A leitura que a Igreja propõe neste domingo é o Evangelho de Jesus Cristo segundo Marcos 14, 12-16; 22-26 que corresponde à Solenidade do Corpo e Sangue de Cristo, ciclo B, do Ano Litúrgico. O teólogo espanhol José Antonio Pagola comenta o texto. 

Eis o texto

Todos os cristãos o sabem. A eucaristia dominical pode-se converter facilmente num “refúgio religioso” que nos protege da vida conflituosa em que nos movemos ao longo da semana. É tentador ir à missa para partilhar uma experiência religiosa que nos permite descansar dos problemas, tensões e más notícias que nos pressionam por todos os lados. Por vezes somos sensíveis ao que afeta a dignidade da celebração, mas preocupa-nos menos esquecer-nos das exigências do que significa celebrar a ceia do Senhor. Incomoda-nos que um sacerdote não siga estritamente a normativa ritual, mas podemos continuar a celebrar rotineiramente a missa sem escutar as chamadas do Evangelho.

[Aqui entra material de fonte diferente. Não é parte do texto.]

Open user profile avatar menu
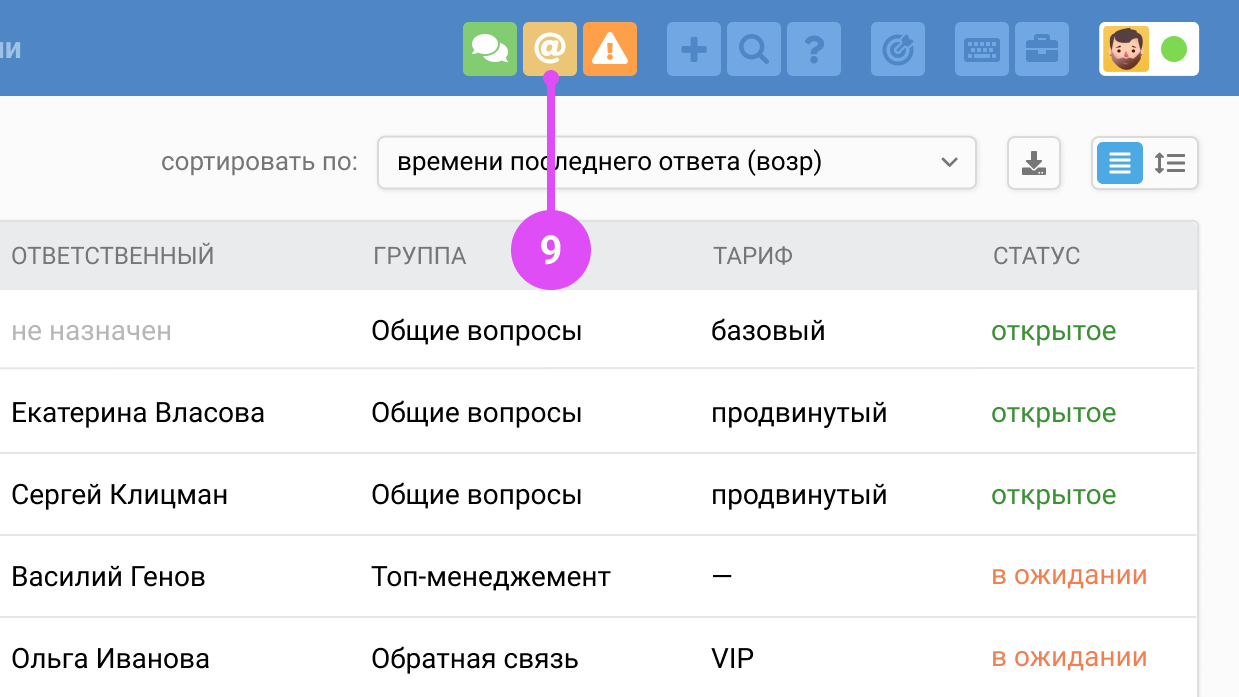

O risco é sempre o mesmo: comungar com Cristo no íntimo do coração, sem nos preocupar de comungar com os irmãos que sofrem. Partilhar o pão da eucaristia e ignorar a fome de milhões de irmãos privados de pão, de justiça e de futuro.

Nos próximos anos vão-se agravar os efeitos da crise muito mais do que nós temíamos. A cascata de medidas que nos ditam de forma inapelável e implacável irá fazer crescer entre nós uma desigualdade injusta. Iremos ver como pessoas próximas de nós vão empobrecendo até ficar à mercê de um futuro incerto e imprevisível.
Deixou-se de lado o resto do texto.